Photo illustration by Margo Wininger

There are four times in my life that I cried from witnessing beauty. Three of those times were the birth of my children. The other was the first time I stood on a mountaintop. Growing up in Indiana, I had never known the magnitude that comes with standing on a peak covered by a forest. It was during a trip to Arizona last year that I finally understood the true beauty that is nature, and I fell in love. In that moment, I decided to devote my life to exploring the expanses of deserts, forests, mountains, and more that make up this place I call home. I knew I couldn’t leave this planet until I slept in the Grand Canyon and realized that everything I did would need to lead to making that a reality. Upon my return, I decided I was going to start my training by visiting all 24 state parks in Indiana.

I have grown intimate with many of Indianapolis’s parks over the course of the past few years. My role as a frontline activist for racial justice had forged that relationship as a means to get away, if even for just an hour or two. There are tucked-away corners on the river at Holliday Park where I left many woes through the years. Nature is where I go to remember that I am but a small piece of a bigger picture. It’s where I go to connect with the past, thinking of how many souls from generations prior have stepped foot on the same spans of Earth. It’s where I go to just be a human and don’t have to face the pressures society puts on me, as a femme and Black-presenting person. It is my escape from the isms that I stand up to fight against.

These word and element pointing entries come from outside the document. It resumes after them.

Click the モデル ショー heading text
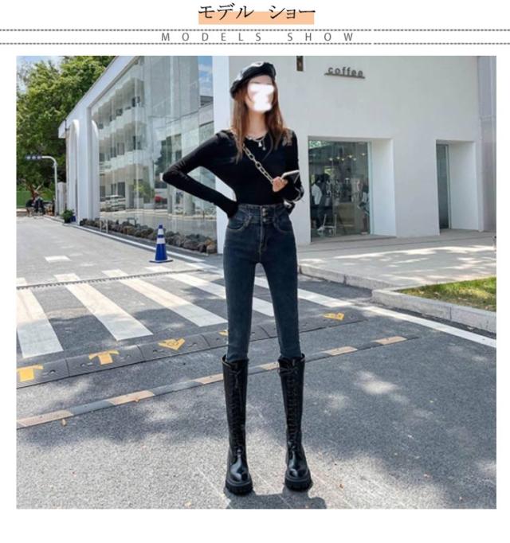Screen dimensions: 510x543 tap(256, 14)
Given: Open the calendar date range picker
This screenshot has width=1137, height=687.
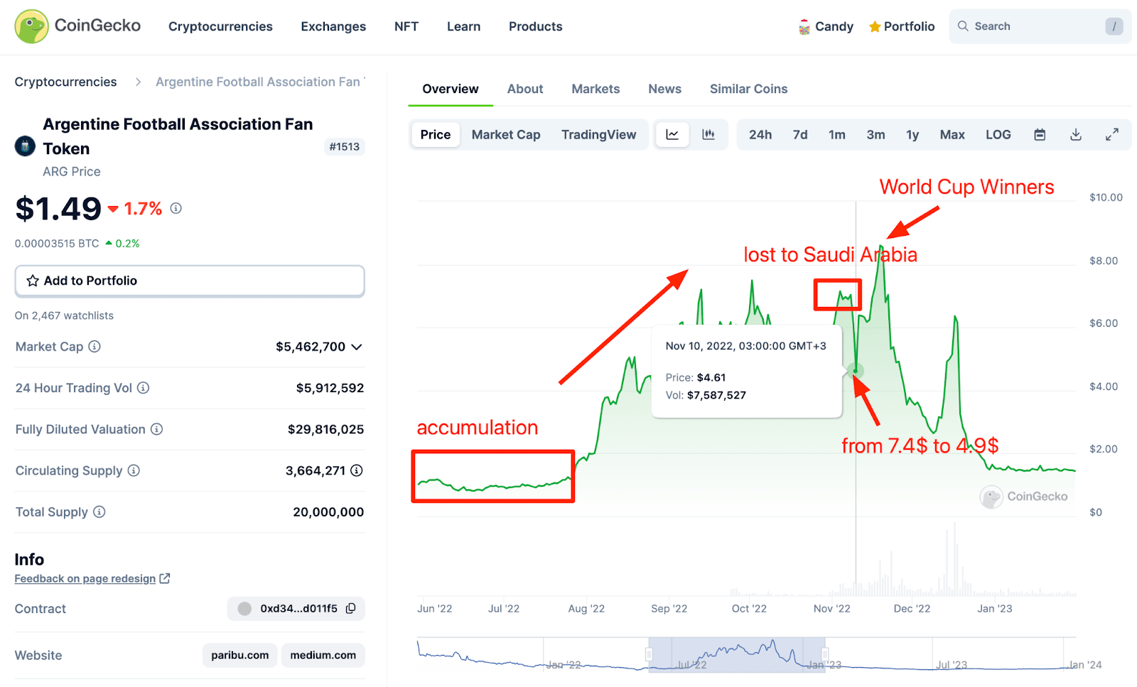Looking at the screenshot, I should click(x=1040, y=134).
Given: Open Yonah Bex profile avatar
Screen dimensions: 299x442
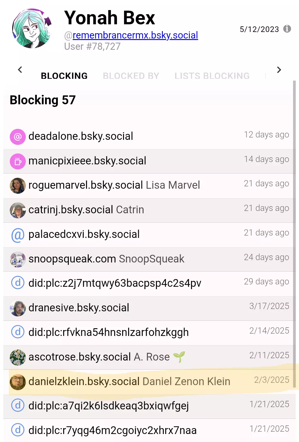Looking at the screenshot, I should tap(32, 28).
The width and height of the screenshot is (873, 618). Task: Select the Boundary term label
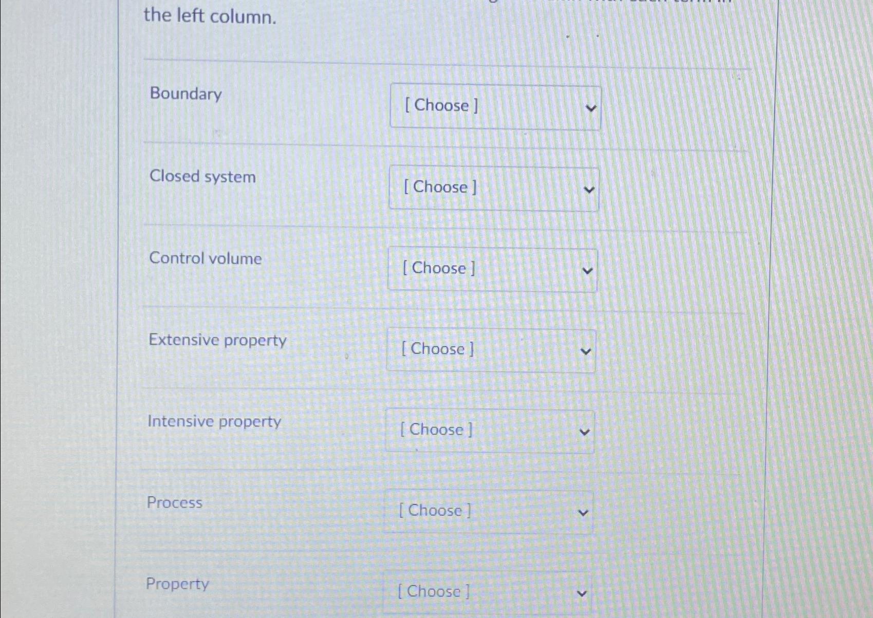pos(185,95)
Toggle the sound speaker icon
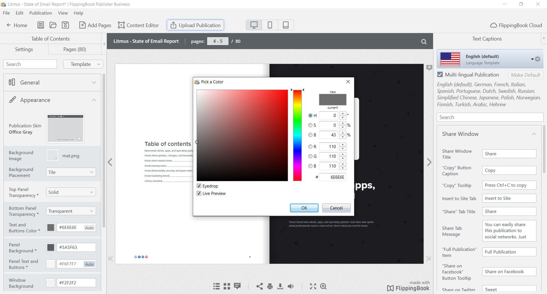 [x=291, y=286]
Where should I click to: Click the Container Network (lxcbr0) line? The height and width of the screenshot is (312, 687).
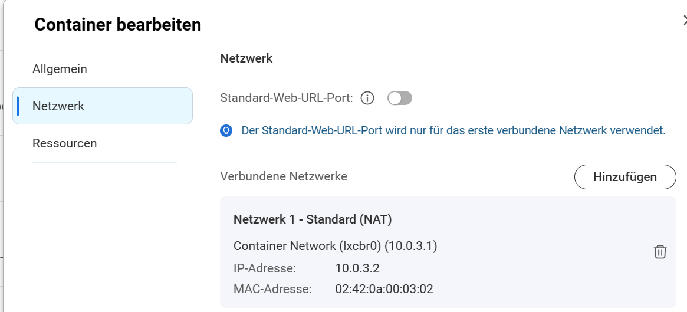[335, 246]

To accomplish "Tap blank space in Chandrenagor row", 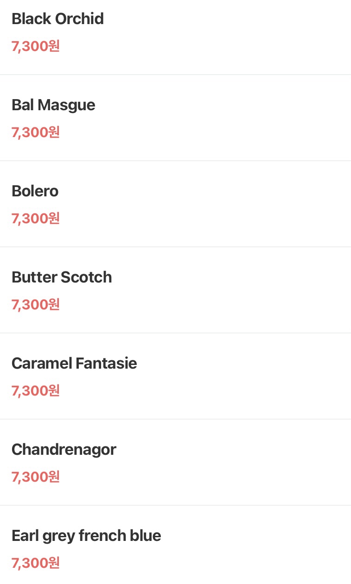I will [x=232, y=463].
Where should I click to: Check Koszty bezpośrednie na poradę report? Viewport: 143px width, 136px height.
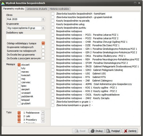[53, 21]
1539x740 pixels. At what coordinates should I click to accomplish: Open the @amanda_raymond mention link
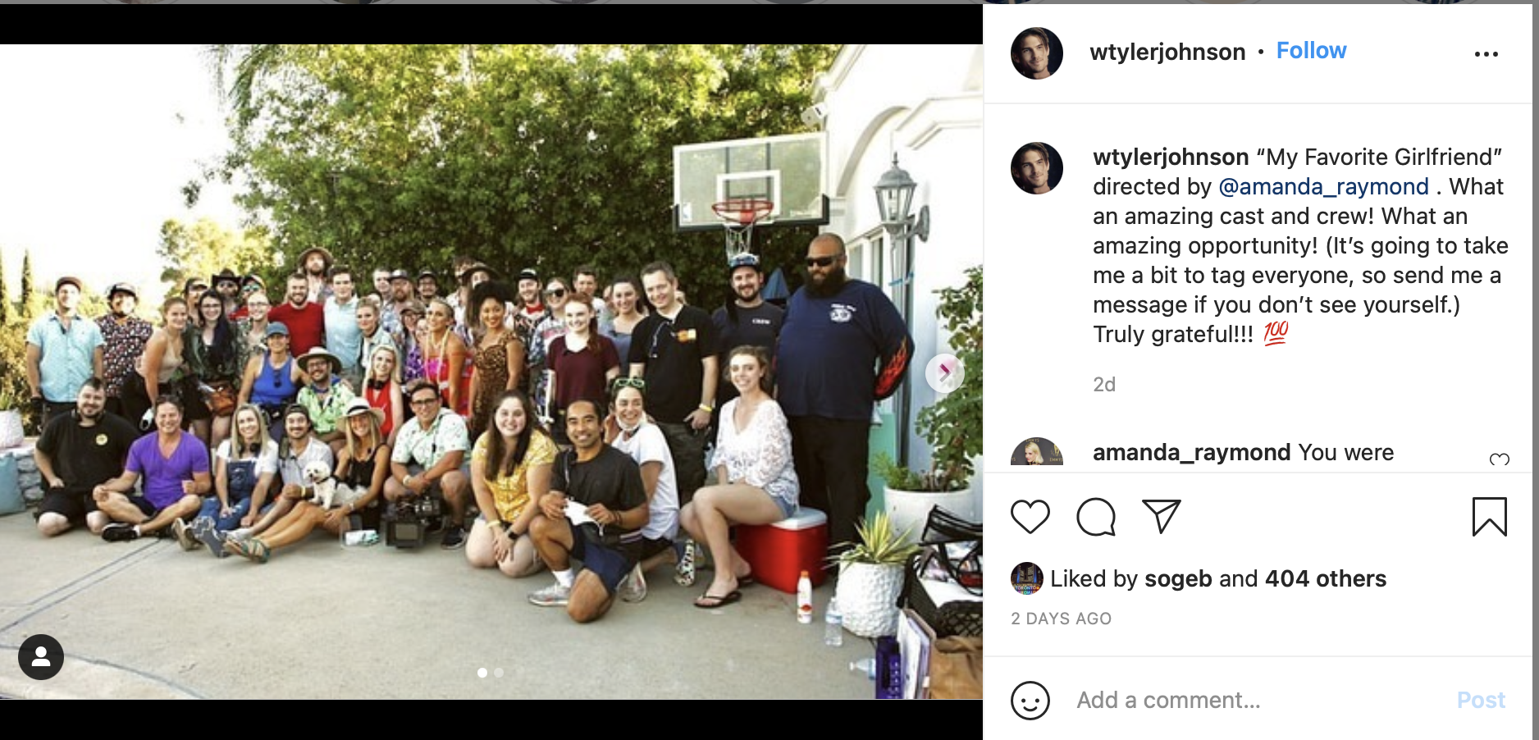click(1323, 187)

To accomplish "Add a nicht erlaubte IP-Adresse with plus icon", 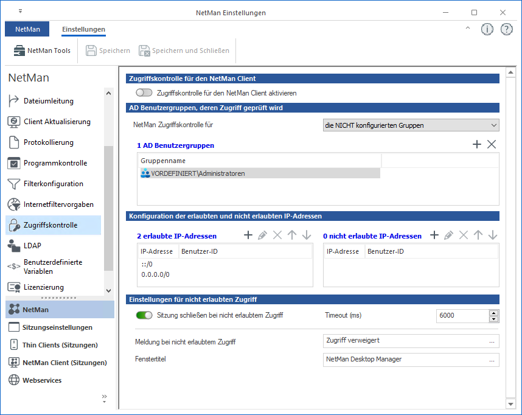I will (x=434, y=235).

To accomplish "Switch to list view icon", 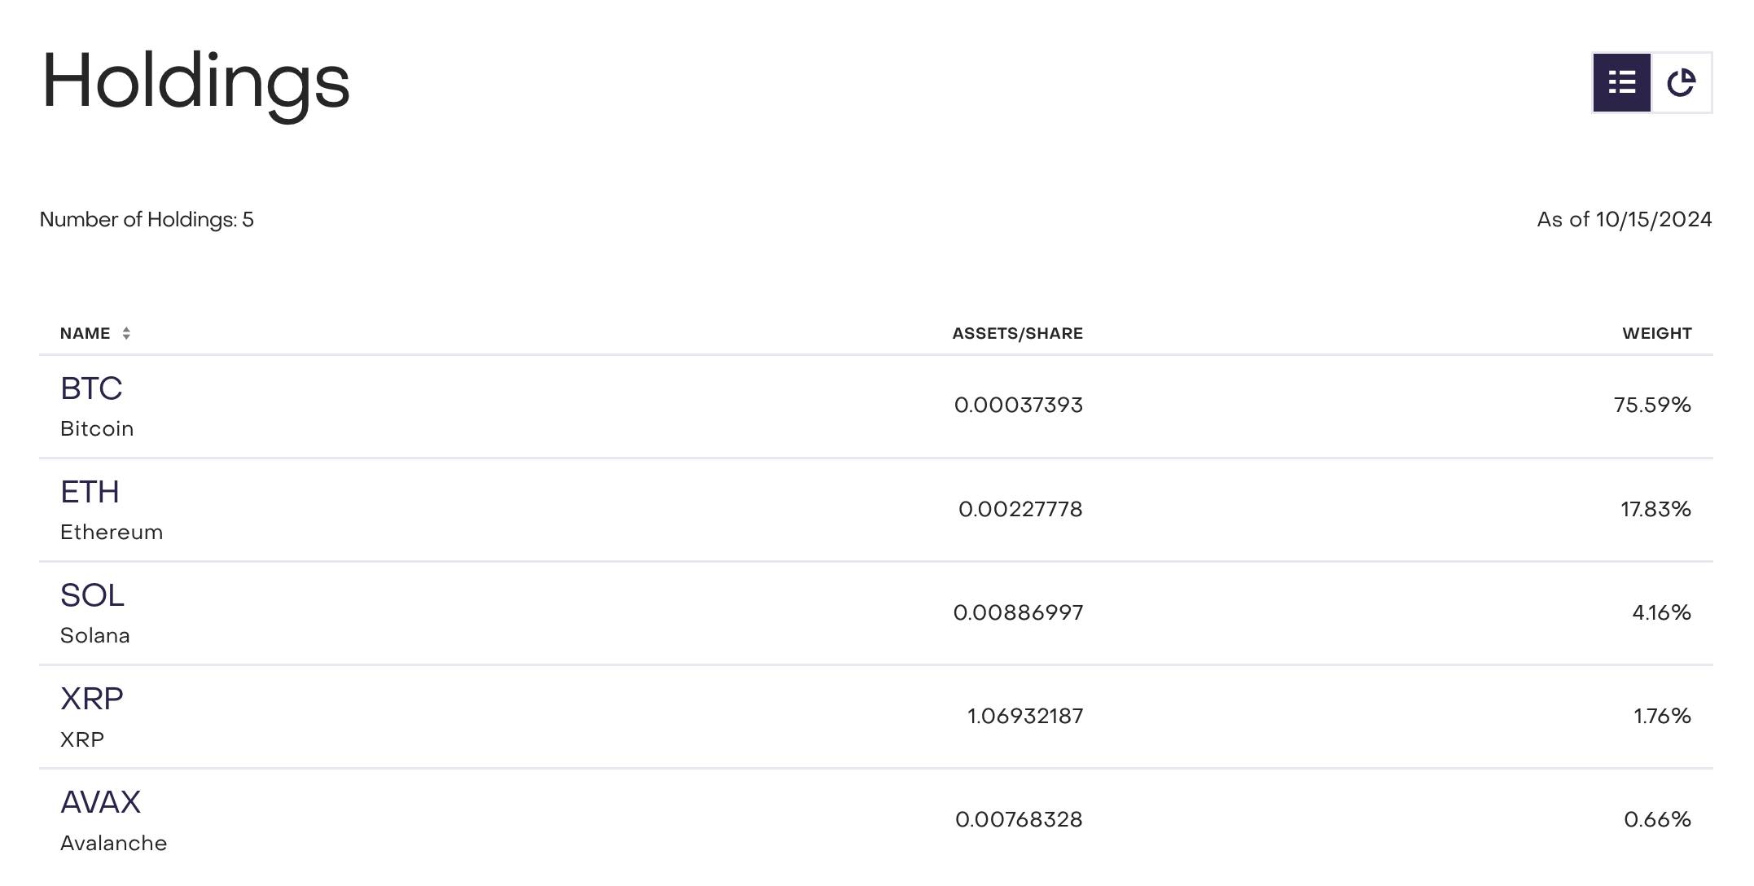I will (1621, 82).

I have visited a few of the parks outside of the city throughout the years and quickly learned that there would be extra precautions I’d need to take to be safe, precautions that have proven to be vital in any trips I have planned to state or national parks. The simple fact is that the vast majority of the state’s parks are surrounded by communities with known histories of being sundown towns with links to the Ku Klux Klan and white supremacist factions. In order to have access to the very parks that can bring about healing, one must traverse through spaces that in fact can lead to violent attacks. It is what happened on Fourth of July weekend in Monroe County, where three white men attempted to lynch a Black man after attacking him. The horrible incident wasn’t just heartbreaking for me; it confirmed the existential threat Black people face in rural areas in both this state and country.

I now see how naive I was to believe that the boundaries of state and national parks would protect me and my family from those who feel we don’t belong there. This notion that areas that are indigenously places of color have been colonized to a point that white supremacists believe they are theirs to “protect.” The incident in Monroe County just adds to a long line of stories where a person’s skin and tone of voice has served as probable cause for attack. The Indiana Department of Natural Resources proved to be yet another faction of policing that values property and the justification of white fear over bringing justice to a Black man just trying to find peace at a lake.

I’ve cried countless times for lives lost and people traumatized by the same isms that pull me to state and national parks for healing. I’ve always known that I am not a part of the group that is meant to be protected and served. My hope is that someday being a white supremacist will be enough reason to be arrested. I dream of a time when my family and I can be protected from the same factions that criminalize our skin. Until then, I’ll continue to visit parks—even the knowledge that I am not safe there. I will persist because it is my right to witness the beauty of nature and to sleep among the stars.